The document does not explicitly state the number of experts used or their qualifications for establishing ground truth for the test set of the deep learning algorithm. It only mentions that the deep learning algorithm's segmentation was compared "to legacy segmentation algorithms" during verification and validation. This suggests a comparison against existing, validated methods rather than a direct human expert ground truth adjudication for the algorithm's performance.

---

3. Adjudication Method for the Test Set

The document does not specify an adjudication method (e.g., 2+1, 3+1) for establishing ground truth for the deep learning algorithm's performance on the test set. The validation primarily involved comparison to "legacy segmentation algorithms," implying a technical comparison rather than an expert consensus process for newly established ground truth for each case.

---

4. Multi-Reader Multi-Case (MRMC) Comparative Effectiveness Study

No mention of a Multi-Reader Multi-Case (MRMC) comparative effectiveness study was made in the provided document. Therefore, there is no information about the effect size of how much human readers improve with AI vs. without AI assistance. The VersaViewer is described as a medical diagnosis software with tools for processing and analysis, assisting the physician, but not primarily as an AI-assistance tool for diagnostic improvement (though its One View feature uses deep learning for segmentation).

---

5. Standalone Performance Study (Algorithm Only Without Human-in-the-Loop)

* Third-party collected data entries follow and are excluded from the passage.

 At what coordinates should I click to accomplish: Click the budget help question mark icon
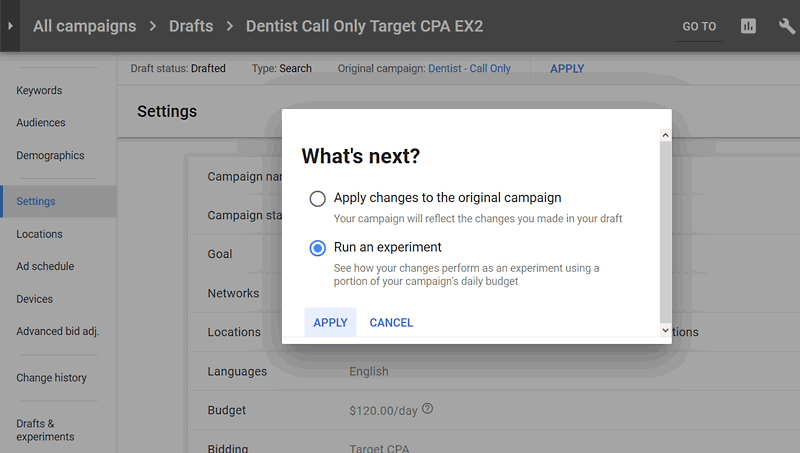(428, 409)
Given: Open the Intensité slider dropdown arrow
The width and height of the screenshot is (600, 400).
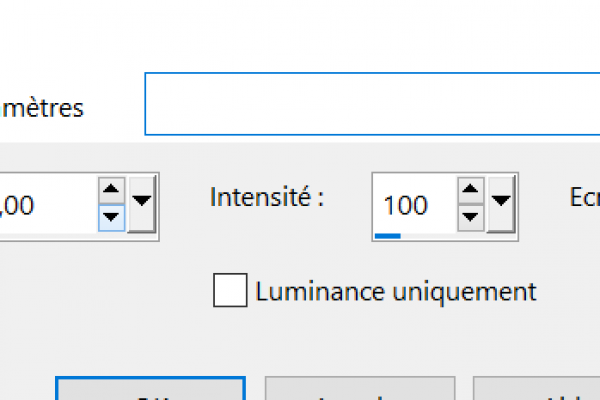Looking at the screenshot, I should tap(501, 204).
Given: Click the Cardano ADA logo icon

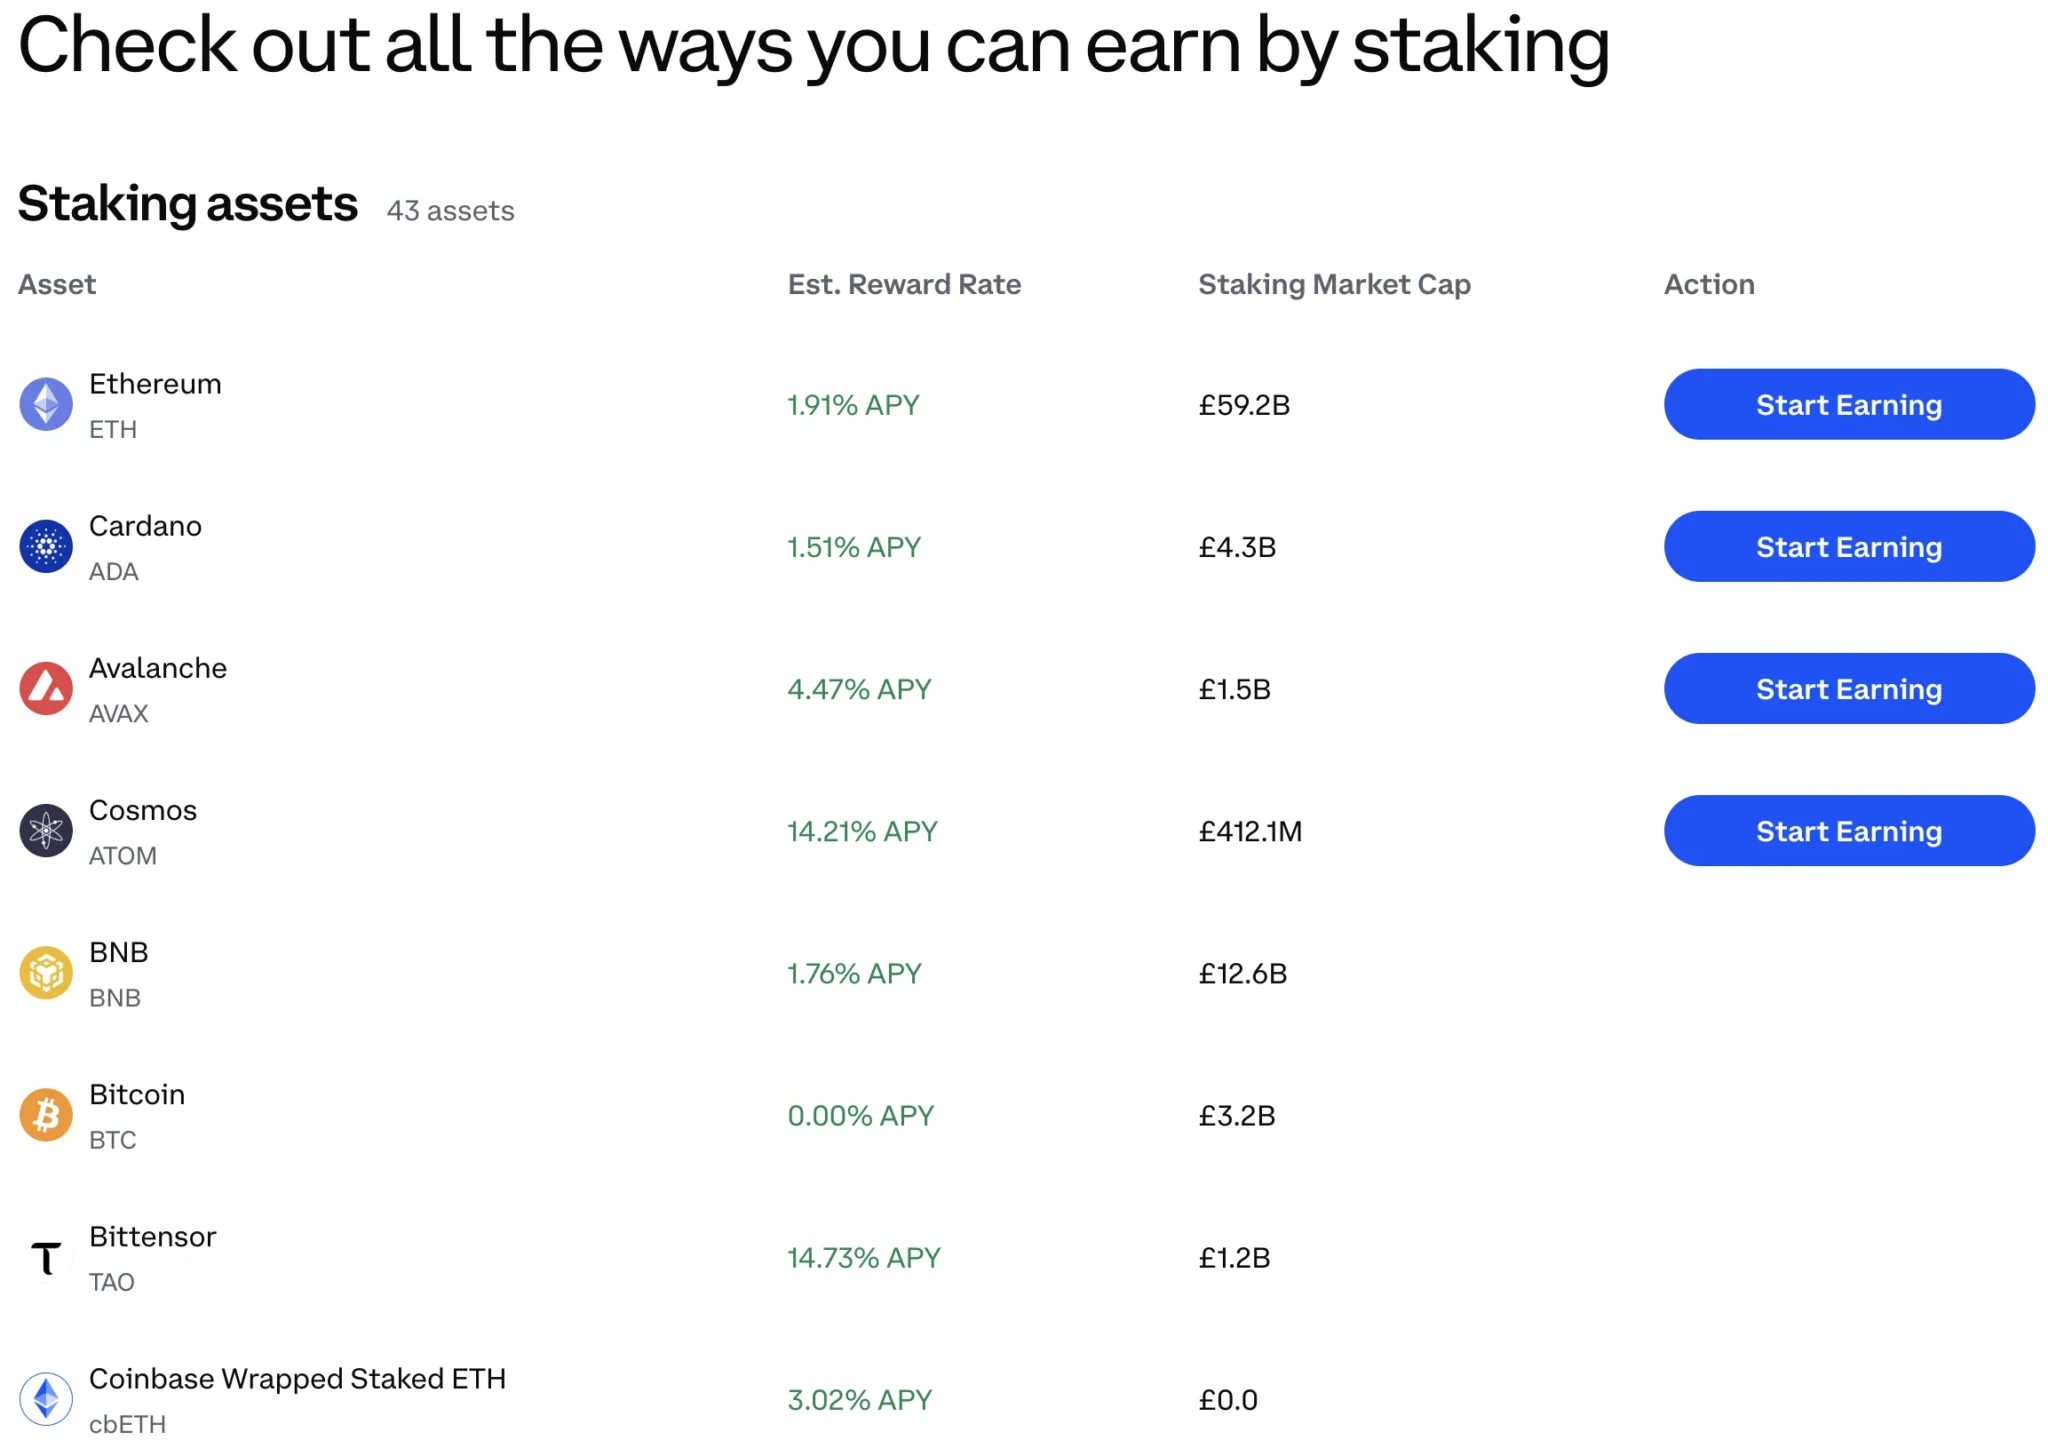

Yes, a standalone performance study was implicitly done for the deep learning algorithm. The document states:
"Engineering has performed bench testing for the newly introduced deep learning algorithm in the subject device for automated segmentation of six body parts as lung, liver, bone, aorta, heart and body (entire body) using a database of retrospective CT exams."
This describes the evaluation of the algorithm's performance in isolation.

---

6. Type of Ground Truth Used

For the deep learning segmentation algorithm, the ground truth was established by comparison to legacy segmentation algorithms. The text states: "...the deep learning algorithm employed in the subject device have been successfully verified and validated, through comparison to legacy segmentation algorithms."

---

7. Sample Size for the Training Set

The document does not provide the sample size used for the training set of the deep learning algorithm. It only refers to a "database of retrospective CT exams" used for bench testing of the algorithm, which is typically the test set or validation set.

---

8. How the Ground Truth for the Training Set Was Established

The document does not describe how the ground truth for the training set was established. It only mentions the comparison to "legacy segmentation algorithms" for the verification and validation (i.e., testing) phase. The methods for annotating or establishing ground truth for the data used to train the deep learning model are not detailed.